*How to complete this task:*
Write out the passage of the article on encrypted messaging and police investigations from "Victorian police officers" to "Facebook and Twitter.", word for word.

Encrypted messaging on popular social media websites is hampering efforts to investigate extremists, according to police.
Encrypted messaging on popular social media websites is hampering efforts to investigate extremists, according to police.

Social media is hampering police investigations

Victorian police officers investigating dangerous extremists have warned their efforts to gather evidence are being hampered by social media giants including Facebook.

Victoria Police is now pushing for the federal government to toughen laws to crack encrypted communications and enable easy access to information from online platforms.

The force has told a federal parliamentary inquiry into extremism of their struggles obtaining "evidentiary material" through the "onerous" process to deal overseas social media companies including Facebook and Twitter.

And they have received the backing of the Department of Home Affairs, which said voluntary reporting mechanisms for social media giants had "proven unsuccessful".

"We must provide the framework and set expectations for how digital industry is required to operate, in a way which puts community safety at the forefront of technology and design," it said.

Australia's spy agency also warned that the online environment enabled "unrestricted access to online propaganda, instructional material and extremist discussion - which potentially strengthens intent and builds capability to undertake terrorist attacks".

In its submission, Victoria Police said officers also faced "potential issues at court with continuity and accuracy" of the social media posts that were handed over.

It noted that other countries had enacted treaties which allowed for "direct engagement and reception of evidence from social media platforms".

Victoria Police encouraged commonwealth reforms to tackle encrypted apps, saying that was the "primary method of communication for most extremist groups and individuals".

"The ability of law enforcement agencies to access encrypted applications will therefore be important to disrupt the activities of all violent extremists," the submission said.

It suggested agreements with app developers to access data under "certain public safety conditions", as well as enhancing the technical capacity for undercover police and intelligence officers to operate online and penetrate extremist groups.

In its submission, Victoria Police also revealed intelligence indicated extremist groups had exploited the pandemic to "validate long-held hostilities toward particular identity groups and systems".

It said COVID-19 had been a recruiting tool for far right extremists, who linked anti-vaccination and anti-authority conspiracy theories with "white supremacist ideologies".

Far left groups had also been encouraging "unlawful activity" during the pandemic, the force said.

"Their willingness to flout government restrictions for 'the greater good' has already been evident in Victoria, with protest activity occurring despite warnings that it represented a breach in emergency COVID restrictions and that participants would be fined," the submission said.

The Australian Security Intelligence Organisation issued a similar warning in its submission. It also said Australia was still being specifically mentioned in pro-Islamic State propaganda.

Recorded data
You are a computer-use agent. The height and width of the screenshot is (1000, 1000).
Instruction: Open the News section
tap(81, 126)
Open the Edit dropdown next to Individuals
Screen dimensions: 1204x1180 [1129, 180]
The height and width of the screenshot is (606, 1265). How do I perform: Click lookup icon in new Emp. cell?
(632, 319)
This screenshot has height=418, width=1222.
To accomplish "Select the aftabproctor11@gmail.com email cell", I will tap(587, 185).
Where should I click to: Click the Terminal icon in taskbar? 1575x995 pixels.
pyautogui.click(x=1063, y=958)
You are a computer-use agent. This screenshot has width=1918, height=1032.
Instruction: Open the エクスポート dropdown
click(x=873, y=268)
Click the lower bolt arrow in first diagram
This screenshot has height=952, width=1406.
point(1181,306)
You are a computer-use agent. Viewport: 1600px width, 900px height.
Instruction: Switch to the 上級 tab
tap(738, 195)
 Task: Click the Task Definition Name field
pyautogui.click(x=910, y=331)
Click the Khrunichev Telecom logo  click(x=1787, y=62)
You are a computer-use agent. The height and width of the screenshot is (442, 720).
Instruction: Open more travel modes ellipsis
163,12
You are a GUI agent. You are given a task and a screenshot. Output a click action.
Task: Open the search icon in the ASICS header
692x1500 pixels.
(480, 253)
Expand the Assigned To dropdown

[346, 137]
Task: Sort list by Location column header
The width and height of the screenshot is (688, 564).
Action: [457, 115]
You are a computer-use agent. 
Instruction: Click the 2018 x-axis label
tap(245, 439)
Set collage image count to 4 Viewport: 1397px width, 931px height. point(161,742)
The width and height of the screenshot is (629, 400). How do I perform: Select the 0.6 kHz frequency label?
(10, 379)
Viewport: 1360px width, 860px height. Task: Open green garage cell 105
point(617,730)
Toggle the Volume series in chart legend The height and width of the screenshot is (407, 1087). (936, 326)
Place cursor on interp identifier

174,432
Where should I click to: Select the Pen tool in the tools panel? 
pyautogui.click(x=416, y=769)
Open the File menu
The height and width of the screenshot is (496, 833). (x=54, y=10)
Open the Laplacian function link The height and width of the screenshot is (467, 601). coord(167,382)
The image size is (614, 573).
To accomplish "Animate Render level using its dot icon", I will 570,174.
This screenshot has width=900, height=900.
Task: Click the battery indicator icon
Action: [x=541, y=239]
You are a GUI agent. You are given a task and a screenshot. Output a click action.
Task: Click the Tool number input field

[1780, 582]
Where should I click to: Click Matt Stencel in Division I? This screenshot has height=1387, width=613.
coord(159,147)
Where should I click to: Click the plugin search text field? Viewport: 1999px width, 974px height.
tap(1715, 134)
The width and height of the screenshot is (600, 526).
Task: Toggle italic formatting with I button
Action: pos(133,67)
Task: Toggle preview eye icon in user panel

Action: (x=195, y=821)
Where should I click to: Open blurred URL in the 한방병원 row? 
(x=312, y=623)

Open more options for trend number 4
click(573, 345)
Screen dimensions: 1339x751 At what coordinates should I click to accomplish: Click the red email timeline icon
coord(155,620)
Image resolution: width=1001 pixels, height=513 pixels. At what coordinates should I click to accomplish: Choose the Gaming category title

*Response to this exercise:*
Victorian police officers investigating dangerous extremists have warned their efforts to gather evidence are being hampered by social media giants including Facebook.

Victoria Police is now pushing for the federal government to toughen laws to crack encrypted communications and enable easy access to information from online platforms.

The force has told a federal parliamentary inquiry into extremism of their struggles obtaining "evidentiary material" through the "onerous" process to deal overseas social media companies including Facebook and Twitter.